Background: Duplex Colour Doppler Sonography is gaining increasing popularity for assessment of blood vessels in various disease processes around the world as well as for the surveillance of fetus compromised by intra uterine growth retardation (IUGR) and to assess foetal structural abnormalities and complex disease processes.
 Materials & methods: This cross sectional study was carried out to observe Doppler wave form in subjects with preeclampsia enrolling 40 subjects with preeclampsia, in the Department of Radiology and Imaging, Dhaka Medical College Hospital, Dhaka, over a period of six months from 20th May 2012 to 19th November 2012. A total number of 40 normal pregnancies were also included for comparison.

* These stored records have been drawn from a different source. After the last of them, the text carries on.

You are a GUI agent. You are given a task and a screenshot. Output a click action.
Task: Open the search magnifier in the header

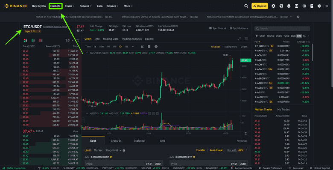tap(246, 6)
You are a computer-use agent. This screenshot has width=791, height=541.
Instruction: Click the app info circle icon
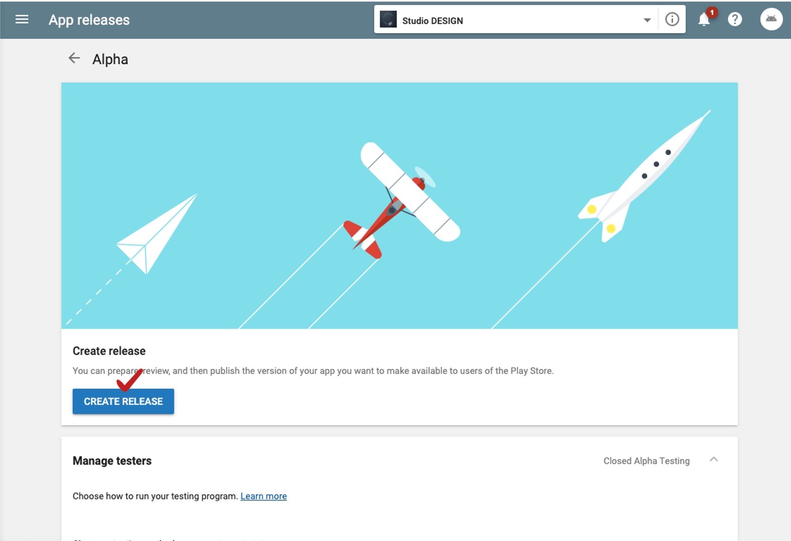pos(672,20)
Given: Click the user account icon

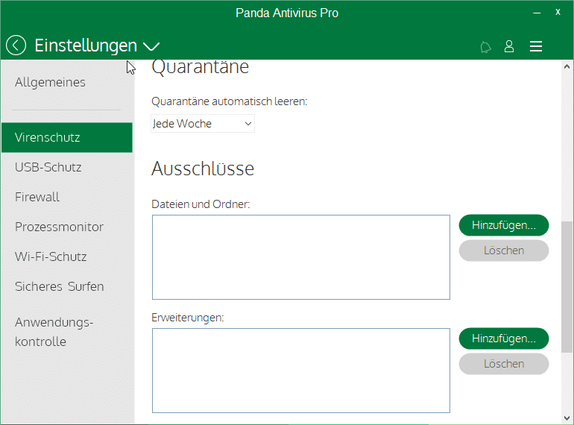Looking at the screenshot, I should coord(509,46).
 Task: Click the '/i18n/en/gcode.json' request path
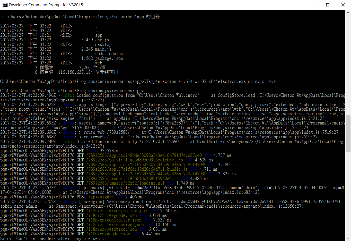point(108,234)
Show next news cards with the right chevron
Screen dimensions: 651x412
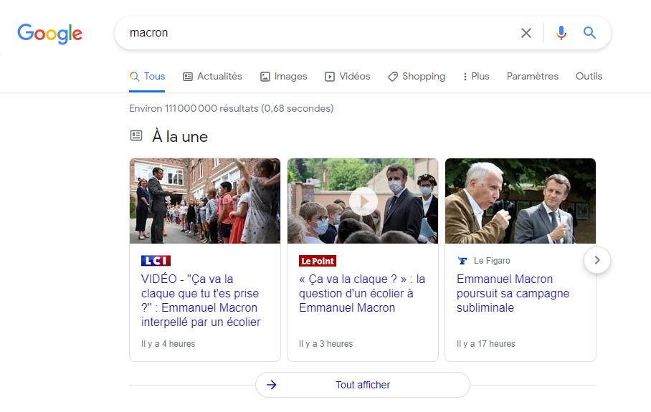click(597, 260)
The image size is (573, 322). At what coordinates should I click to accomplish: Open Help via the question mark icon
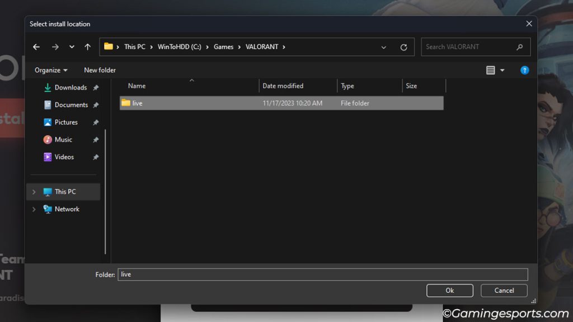coord(524,70)
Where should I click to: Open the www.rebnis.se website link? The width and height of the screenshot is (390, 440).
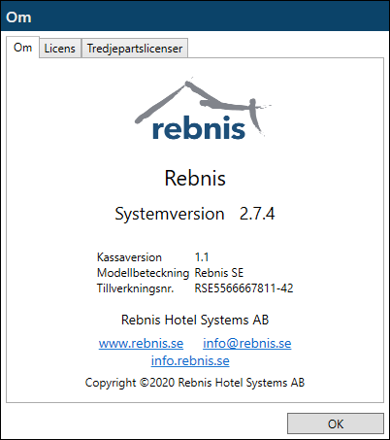pos(141,343)
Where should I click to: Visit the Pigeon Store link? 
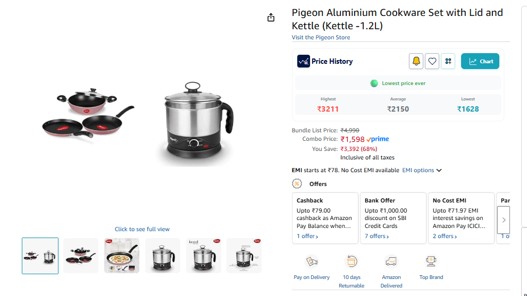click(x=321, y=37)
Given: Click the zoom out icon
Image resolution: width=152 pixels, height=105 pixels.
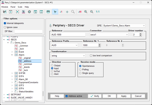Looking at the screenshot, I should 92,12.
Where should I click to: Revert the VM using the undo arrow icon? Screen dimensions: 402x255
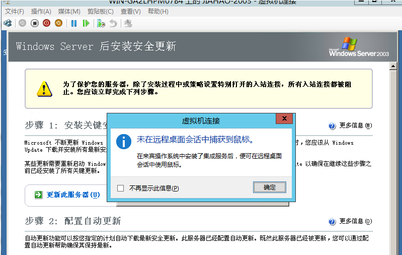coord(113,23)
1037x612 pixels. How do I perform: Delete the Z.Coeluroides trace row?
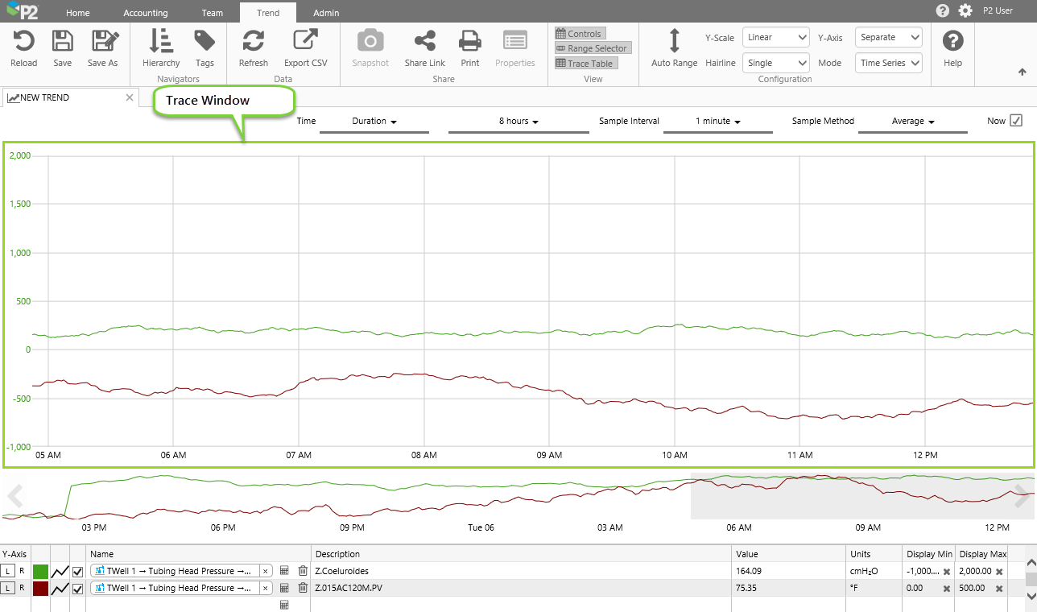[303, 571]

Peak systolic velocity (PSV), end diastolic velocity (EDV), Resistive index (RI), Pulsatility index (PI) in different groups of study subjects from 24th to 37th weeks were observed and compared for any significant differences.
 Results: Majority (35% in normal and 37.5% in preeclampsia) of the respondents were found in the age group of 21-30 years. Unpaired t-test revealed no significant difference between mean age between two groups. Among normal group, mean±SD PSV, EDV, PI and RI were 43.94±15.41 cm/sec and 15.51 (±4.93) cm/sec, 1.12±0.0846 and 0.571 (±0.058) respectively. Mean PSV, EDV, PI and RI were 83.19±18.44 cm/sec, 11.86±5.19 cm/sec, 2.497±0.369 and 0.8255±0.087 in preeclampsia group. There was statistically significant (By unpaired ttest) difference in mean Doppler indices between these two groups. It was observed that early diastolic notch was found in 90% subjects with preeclampsia. Early diastolic notch was observed in Doppler wave form in 5% subject with normal pregnancy. Chi-square test showed that there was statistically significant difference in presence of early diastolic notch between normal subjects and subjects with preeclampsia.
 Conclusions: From the study result it was concluded that Doppler indices with presence of early diastolic notch are reliable indicators for early detection of preeclampsia.